Saved data entries:
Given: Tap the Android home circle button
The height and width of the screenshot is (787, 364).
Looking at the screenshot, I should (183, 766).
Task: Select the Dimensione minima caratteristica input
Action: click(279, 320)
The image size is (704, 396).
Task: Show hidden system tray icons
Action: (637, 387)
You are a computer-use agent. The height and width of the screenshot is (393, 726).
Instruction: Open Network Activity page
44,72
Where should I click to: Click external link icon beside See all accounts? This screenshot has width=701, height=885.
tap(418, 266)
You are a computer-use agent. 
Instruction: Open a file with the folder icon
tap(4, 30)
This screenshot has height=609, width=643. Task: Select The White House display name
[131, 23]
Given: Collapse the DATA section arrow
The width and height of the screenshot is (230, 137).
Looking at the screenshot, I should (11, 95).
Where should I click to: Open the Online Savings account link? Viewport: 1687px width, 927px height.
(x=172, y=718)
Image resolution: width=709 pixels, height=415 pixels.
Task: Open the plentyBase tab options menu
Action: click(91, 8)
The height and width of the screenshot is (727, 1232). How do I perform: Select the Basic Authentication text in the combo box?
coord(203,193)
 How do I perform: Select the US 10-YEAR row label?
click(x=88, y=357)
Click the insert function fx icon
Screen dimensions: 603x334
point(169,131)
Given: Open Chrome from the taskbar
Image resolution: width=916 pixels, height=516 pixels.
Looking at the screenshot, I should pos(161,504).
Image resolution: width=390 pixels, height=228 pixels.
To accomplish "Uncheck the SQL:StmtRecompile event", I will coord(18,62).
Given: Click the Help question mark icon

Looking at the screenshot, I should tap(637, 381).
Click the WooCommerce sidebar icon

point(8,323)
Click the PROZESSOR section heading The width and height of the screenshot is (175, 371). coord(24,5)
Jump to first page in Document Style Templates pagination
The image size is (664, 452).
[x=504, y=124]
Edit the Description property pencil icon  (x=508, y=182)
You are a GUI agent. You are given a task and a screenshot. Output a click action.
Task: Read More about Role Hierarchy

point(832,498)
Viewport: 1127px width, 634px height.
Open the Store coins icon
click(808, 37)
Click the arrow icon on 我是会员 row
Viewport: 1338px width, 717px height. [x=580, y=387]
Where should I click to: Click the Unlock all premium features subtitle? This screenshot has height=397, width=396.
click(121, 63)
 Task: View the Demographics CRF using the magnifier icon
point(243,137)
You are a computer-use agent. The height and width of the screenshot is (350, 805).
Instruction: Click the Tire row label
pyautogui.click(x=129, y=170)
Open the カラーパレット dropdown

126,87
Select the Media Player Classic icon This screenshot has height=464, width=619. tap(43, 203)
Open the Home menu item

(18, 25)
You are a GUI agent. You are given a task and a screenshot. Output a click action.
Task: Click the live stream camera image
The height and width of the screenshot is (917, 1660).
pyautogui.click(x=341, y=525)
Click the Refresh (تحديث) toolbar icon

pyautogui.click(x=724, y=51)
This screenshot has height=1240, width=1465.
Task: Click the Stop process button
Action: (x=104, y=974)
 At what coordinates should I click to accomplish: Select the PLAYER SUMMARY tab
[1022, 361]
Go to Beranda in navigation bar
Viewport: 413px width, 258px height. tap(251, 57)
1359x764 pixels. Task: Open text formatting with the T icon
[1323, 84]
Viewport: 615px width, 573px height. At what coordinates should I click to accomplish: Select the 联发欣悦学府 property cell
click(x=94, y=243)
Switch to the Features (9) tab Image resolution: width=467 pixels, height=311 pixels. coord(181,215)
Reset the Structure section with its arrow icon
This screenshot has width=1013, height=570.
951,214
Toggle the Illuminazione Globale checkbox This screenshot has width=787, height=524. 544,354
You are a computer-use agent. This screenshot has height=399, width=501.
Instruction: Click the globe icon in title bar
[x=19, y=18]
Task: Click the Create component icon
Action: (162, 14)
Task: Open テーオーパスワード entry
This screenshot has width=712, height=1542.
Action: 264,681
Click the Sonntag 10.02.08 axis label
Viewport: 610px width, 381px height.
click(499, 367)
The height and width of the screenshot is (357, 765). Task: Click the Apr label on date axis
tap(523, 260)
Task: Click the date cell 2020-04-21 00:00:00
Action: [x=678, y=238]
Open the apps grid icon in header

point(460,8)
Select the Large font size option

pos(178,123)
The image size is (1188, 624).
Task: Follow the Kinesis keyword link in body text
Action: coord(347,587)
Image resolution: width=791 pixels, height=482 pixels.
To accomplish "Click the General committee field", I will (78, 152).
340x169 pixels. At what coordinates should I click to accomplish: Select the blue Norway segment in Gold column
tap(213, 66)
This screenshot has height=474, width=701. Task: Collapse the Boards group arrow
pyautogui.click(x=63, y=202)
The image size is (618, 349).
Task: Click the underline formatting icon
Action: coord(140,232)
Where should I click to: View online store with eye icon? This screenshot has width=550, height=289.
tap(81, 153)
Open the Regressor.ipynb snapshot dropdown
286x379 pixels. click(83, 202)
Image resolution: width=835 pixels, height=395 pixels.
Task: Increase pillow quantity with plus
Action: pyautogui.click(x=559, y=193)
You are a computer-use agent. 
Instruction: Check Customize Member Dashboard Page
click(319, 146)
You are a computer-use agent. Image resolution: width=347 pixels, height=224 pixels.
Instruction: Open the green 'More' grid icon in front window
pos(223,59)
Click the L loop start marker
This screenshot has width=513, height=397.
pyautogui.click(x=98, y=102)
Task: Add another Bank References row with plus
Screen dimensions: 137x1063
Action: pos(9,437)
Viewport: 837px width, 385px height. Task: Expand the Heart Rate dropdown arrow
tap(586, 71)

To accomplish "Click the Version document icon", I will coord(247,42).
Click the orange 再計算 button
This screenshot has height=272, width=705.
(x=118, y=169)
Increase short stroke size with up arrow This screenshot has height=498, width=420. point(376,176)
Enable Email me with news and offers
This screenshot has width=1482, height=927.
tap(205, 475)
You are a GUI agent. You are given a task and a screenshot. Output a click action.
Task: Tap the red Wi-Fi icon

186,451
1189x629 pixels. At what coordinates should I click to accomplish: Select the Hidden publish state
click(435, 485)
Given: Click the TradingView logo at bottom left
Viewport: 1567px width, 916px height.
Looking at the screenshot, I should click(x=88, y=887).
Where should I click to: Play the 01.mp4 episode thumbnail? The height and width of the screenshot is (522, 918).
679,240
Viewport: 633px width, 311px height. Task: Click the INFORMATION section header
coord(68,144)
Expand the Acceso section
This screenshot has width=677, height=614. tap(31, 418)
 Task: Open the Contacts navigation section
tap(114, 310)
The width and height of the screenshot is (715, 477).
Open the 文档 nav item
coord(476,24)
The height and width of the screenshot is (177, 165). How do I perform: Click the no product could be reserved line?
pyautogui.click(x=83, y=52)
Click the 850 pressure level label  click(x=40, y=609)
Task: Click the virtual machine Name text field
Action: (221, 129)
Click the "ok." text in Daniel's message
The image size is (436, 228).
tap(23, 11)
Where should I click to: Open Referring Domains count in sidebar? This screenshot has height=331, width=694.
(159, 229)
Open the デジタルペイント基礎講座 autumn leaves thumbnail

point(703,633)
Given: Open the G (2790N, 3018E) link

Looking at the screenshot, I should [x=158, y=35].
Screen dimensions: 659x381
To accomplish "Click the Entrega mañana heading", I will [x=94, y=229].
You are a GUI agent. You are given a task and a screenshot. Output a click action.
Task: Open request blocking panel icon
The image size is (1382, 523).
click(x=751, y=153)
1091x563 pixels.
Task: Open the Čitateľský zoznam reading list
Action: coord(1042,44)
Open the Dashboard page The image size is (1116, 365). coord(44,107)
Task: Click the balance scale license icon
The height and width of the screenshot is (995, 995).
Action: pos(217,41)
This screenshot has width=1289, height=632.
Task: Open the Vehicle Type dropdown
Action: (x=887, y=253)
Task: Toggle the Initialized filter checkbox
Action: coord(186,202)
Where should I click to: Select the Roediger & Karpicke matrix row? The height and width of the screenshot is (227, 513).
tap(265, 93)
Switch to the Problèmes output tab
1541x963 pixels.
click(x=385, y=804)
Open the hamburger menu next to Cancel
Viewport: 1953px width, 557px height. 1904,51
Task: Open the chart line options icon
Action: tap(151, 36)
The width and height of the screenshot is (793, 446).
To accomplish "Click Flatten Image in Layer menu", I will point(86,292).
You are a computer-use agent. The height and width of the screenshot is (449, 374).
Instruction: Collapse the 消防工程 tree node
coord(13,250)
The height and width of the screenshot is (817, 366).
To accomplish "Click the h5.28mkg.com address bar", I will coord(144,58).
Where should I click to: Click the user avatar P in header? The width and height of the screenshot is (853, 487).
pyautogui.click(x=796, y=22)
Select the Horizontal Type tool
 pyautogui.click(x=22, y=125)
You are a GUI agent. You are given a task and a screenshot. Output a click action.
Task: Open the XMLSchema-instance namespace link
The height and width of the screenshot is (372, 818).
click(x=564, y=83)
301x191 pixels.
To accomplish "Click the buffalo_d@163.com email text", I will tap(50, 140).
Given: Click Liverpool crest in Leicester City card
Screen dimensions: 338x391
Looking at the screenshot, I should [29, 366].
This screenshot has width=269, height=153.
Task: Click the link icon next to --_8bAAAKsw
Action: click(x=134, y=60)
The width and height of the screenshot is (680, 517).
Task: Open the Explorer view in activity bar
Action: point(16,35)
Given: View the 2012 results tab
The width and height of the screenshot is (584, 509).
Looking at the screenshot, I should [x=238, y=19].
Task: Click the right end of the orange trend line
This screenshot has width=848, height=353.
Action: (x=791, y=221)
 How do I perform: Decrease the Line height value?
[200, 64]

What to do:
Wherever a line of the data holds "Switch", copy that line.

Answer:
Switch to the Features (9) tab Image resolution: width=467 pixels, height=311 pixels. coord(181,215)
Switch to the Problèmes output tab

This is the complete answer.